§ Task to carry out
Start at the first line of the listing below. Write out each line exactly, stopping after the one that contains "https://www.tokyo-np.co.jp/article/304462 (38, 1311)".

○ ○ ○

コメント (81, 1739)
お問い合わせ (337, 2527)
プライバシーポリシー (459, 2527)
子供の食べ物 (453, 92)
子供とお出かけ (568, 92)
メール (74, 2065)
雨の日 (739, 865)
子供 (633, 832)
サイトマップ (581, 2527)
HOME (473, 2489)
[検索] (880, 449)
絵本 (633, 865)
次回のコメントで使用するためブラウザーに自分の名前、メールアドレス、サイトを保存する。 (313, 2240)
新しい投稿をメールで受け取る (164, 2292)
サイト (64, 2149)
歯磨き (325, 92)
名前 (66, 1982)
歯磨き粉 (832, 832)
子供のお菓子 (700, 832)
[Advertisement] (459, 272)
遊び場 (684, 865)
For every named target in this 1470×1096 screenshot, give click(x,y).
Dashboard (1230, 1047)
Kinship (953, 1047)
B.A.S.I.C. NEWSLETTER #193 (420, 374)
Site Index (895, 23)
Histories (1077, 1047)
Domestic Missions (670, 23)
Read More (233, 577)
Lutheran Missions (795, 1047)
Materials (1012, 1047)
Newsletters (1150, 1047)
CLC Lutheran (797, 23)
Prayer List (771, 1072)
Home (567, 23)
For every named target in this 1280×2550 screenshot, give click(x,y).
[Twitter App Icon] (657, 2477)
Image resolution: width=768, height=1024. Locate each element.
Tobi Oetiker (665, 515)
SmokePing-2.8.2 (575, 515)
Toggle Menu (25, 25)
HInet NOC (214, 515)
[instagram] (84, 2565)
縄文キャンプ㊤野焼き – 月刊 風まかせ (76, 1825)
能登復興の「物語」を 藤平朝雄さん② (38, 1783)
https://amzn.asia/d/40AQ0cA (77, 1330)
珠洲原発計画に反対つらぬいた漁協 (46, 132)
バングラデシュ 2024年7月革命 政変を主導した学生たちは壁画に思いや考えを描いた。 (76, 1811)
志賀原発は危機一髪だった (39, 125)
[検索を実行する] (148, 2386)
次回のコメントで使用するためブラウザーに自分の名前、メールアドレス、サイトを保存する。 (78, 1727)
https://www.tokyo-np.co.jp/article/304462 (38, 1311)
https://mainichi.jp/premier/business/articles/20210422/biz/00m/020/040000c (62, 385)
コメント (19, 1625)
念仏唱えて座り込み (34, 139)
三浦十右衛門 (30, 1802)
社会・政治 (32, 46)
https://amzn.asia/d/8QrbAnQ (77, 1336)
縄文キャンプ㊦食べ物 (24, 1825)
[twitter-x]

○ ○ ○

§ Response
コメント (81, 1739)
お問い合わせ (337, 2527)
プライバシーポリシー (459, 2527)
子供の食べ物 (453, 92)
子供とお出かけ (568, 92)
メール (74, 2065)
雨の日 (739, 865)
子供 (633, 832)
サイトマップ (581, 2527)
HOME (473, 2489)
[検索] (880, 449)
絵本 (633, 865)
次回のコメントで使用するためブラウザーに自分の名前、メールアドレス、サイトを保存する。 (313, 2240)
新しい投稿をメールで受け取る (164, 2292)
サイト (64, 2149)
歯磨き (325, 92)
名前 (66, 1982)
歯磨き粉 (832, 832)
子供のお菓子 (700, 832)
[Advertisement] (459, 272)
遊び場 (684, 865)
For every named target in this 1470×1096 screenshot, give click(x,y).
Dashboard (1230, 1047)
Kinship (953, 1047)
B.A.S.I.C. NEWSLETTER #193 (420, 374)
Site Index (895, 23)
Histories (1077, 1047)
Domestic Missions (670, 23)
Read More (233, 577)
Lutheran Missions (795, 1047)
Materials (1012, 1047)
Newsletters (1150, 1047)
CLC Lutheran (797, 23)
Prayer List (771, 1072)
Home (567, 23)
For every named target in this 1280×2550 screenshot, give click(x,y).
[Twitter App Icon] (657, 2477)
Image resolution: width=768, height=1024. Locate each element.
Tobi Oetiker (665, 515)
SmokePing-2.8.2 (575, 515)
Toggle Menu (25, 25)
HInet NOC (214, 515)
[instagram] (84, 2565)
縄文キャンプ㊤野焼き – 月刊 風まかせ (76, 1825)
能登復興の「物語」を 藤平朝雄さん② (38, 1783)
https://amzn.asia/d/40AQ0cA (77, 1330)
珠洲原発計画に反対つらぬいた漁協 (46, 132)
バングラデシュ 2024年7月革命 政変を主導した学生たちは壁画に思いや考えを描いた。 (76, 1811)
志賀原発は危機一髪だった (39, 125)
[検索を実行する] (148, 2386)
次回のコメントで使用するためブラウザーに自分の名前、メールアドレス、サイトを保存する。 (78, 1727)
https://www.tokyo-np.co.jp/article/304462 (38, 1311)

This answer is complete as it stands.